2. Sole Proprietorship
This is a relatively simple yet risk business type. This is not a separately incorporated entity and thus the personal assets and liabilities of the owner and business are one in the same. There is no protection of personal assets with this style of structure and the owner has unlimited liabilities. In practice this means that if the business goes into debt, creditors may seek remuneration through your personal assets. Although this seems like a straightforward option legally, it is incredibly risky and not recommended by Ottavia.
This is where two or more people establish and co-own a business, thus side stepping the limited expansion constraint faced by sole proprietorships. This type of business does not exist beyond the partners and if the partnership is broken up (by death, insolvency, incapacity, retirement etc.) then the business dissolves. Unsatisfied or discontent partners are also allowed to give notice at any point for dissolution. This style of incorporation is suited to some unique situations but is not recommended generally for those looking to establish a business.
The three types of partnership in Singapore are:
- General Partnership: this is where partners are liable for the debts and liabilities of the business and each partner can be held responsible for the actions of another partner. These two factors make it a somewhat undesirable form of partnership.
- Limited Partnership: this structure consists of a limited partner alongside a general partner. The liabilities of the limited partners are restricted to their capital or property investment. Limited partners are however unable to participate in the management of the business.
- Limited Liability Partnership: with a mixture of company and partnership features, this is the most advanced partnership option. This structure provides the flexibility of a traditional partnership with the many advantages of incorporating a corporate body like a private limited company. This style of partnership is intended to be used for professions such as accounting, law, and architecture where professionals in a common field want to build a joint practice. This structure requires owners to enter into a detailed agreement about the appointing of profits and management.

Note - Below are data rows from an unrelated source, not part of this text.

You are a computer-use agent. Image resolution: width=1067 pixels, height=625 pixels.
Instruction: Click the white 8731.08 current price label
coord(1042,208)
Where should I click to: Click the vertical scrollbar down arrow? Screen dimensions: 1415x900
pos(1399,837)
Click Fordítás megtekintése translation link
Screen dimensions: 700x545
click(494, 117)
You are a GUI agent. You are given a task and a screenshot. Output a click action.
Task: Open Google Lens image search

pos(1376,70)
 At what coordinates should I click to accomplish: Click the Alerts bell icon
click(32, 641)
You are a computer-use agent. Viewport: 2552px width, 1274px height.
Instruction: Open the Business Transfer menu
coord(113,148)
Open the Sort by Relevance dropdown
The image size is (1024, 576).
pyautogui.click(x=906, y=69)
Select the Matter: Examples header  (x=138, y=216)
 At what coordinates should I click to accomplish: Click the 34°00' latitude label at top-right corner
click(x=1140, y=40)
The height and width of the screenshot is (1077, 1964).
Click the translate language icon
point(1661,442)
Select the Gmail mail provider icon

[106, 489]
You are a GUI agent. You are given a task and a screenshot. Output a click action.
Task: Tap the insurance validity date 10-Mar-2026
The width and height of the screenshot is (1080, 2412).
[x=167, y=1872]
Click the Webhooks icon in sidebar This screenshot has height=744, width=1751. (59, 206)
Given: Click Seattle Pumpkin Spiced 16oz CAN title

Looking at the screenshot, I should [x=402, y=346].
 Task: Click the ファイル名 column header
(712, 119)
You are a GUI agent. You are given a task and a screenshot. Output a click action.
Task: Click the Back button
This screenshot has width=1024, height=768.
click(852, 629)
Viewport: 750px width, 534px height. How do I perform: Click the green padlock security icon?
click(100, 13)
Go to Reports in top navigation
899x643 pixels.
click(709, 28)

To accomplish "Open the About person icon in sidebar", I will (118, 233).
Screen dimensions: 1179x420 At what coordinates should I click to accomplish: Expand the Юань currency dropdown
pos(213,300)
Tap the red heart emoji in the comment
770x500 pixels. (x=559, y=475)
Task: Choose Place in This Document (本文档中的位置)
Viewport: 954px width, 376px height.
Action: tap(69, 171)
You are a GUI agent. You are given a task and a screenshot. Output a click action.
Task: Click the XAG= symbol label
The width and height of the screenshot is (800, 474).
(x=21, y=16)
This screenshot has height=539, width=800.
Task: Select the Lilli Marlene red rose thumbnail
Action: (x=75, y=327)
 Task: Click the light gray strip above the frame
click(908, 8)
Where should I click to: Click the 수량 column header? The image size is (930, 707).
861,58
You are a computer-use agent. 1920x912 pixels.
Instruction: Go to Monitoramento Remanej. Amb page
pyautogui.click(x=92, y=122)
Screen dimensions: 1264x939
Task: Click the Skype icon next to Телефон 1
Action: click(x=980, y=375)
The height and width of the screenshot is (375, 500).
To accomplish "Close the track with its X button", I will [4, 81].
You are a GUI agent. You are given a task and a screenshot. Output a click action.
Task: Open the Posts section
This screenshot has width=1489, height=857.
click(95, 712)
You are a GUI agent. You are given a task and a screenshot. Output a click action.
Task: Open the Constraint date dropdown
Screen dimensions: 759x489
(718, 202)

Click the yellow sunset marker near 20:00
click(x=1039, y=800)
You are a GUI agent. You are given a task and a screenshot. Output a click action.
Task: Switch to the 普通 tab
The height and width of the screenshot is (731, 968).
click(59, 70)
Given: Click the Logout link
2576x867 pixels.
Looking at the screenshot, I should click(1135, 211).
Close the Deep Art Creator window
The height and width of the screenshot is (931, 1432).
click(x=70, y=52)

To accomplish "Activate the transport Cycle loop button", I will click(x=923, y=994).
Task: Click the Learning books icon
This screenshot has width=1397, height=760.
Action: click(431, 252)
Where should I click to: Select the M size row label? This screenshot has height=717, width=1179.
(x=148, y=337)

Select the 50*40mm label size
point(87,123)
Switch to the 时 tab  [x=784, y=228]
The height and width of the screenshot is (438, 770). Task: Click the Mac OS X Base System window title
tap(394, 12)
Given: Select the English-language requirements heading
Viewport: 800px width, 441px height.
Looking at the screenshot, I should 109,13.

A lawyer is generally required to draw up these agreements. Partners in this structure of business are responsible for cultivating their own client base in the shared area of practice.
Registration Options for Foreign Companies
There are three different options for foreign companies seeking to establish a business in Singapore. These include:
- Subsidiary company: a private limited company incorporated in Singapore with the parent company as shareholder. This is the preferred choice for small to medium sized businesses.
- Branch office: this is an extension of the parent company and as such, the liabilities of the branch office extend to the parent company.
- Representative office: This is a temporary solution for those looking to conduct market research or investigate the viability of incorporating in Singapore. This is not recognised as a legal entity and cannot carry out any business.
Choosing the right entity to suit your needs
Your situation and the plans you have for your business all have a bearing on the type of business structure that is best suited to your needs. However, some general guidelines apply:
- Local residents seeking to register a small business by themselves in a product or service area which does not generally carry liability issues are often best off registering as a Sole Proprietorship. However, it is important to recognise that almost every area of business is open to liability claims and if you do end up being faced with liability, those making the claim are able to seek remuneration from your personal assets.
- Those businesses whose services involve a profession with one or more additional partners in the same area would be suited to LLP registration.
- In almost all other cases, incorporating a private limited company is likely to be the best choice. Although this structure comes with more complex compliance requirements, it is the safest structure for many businesses.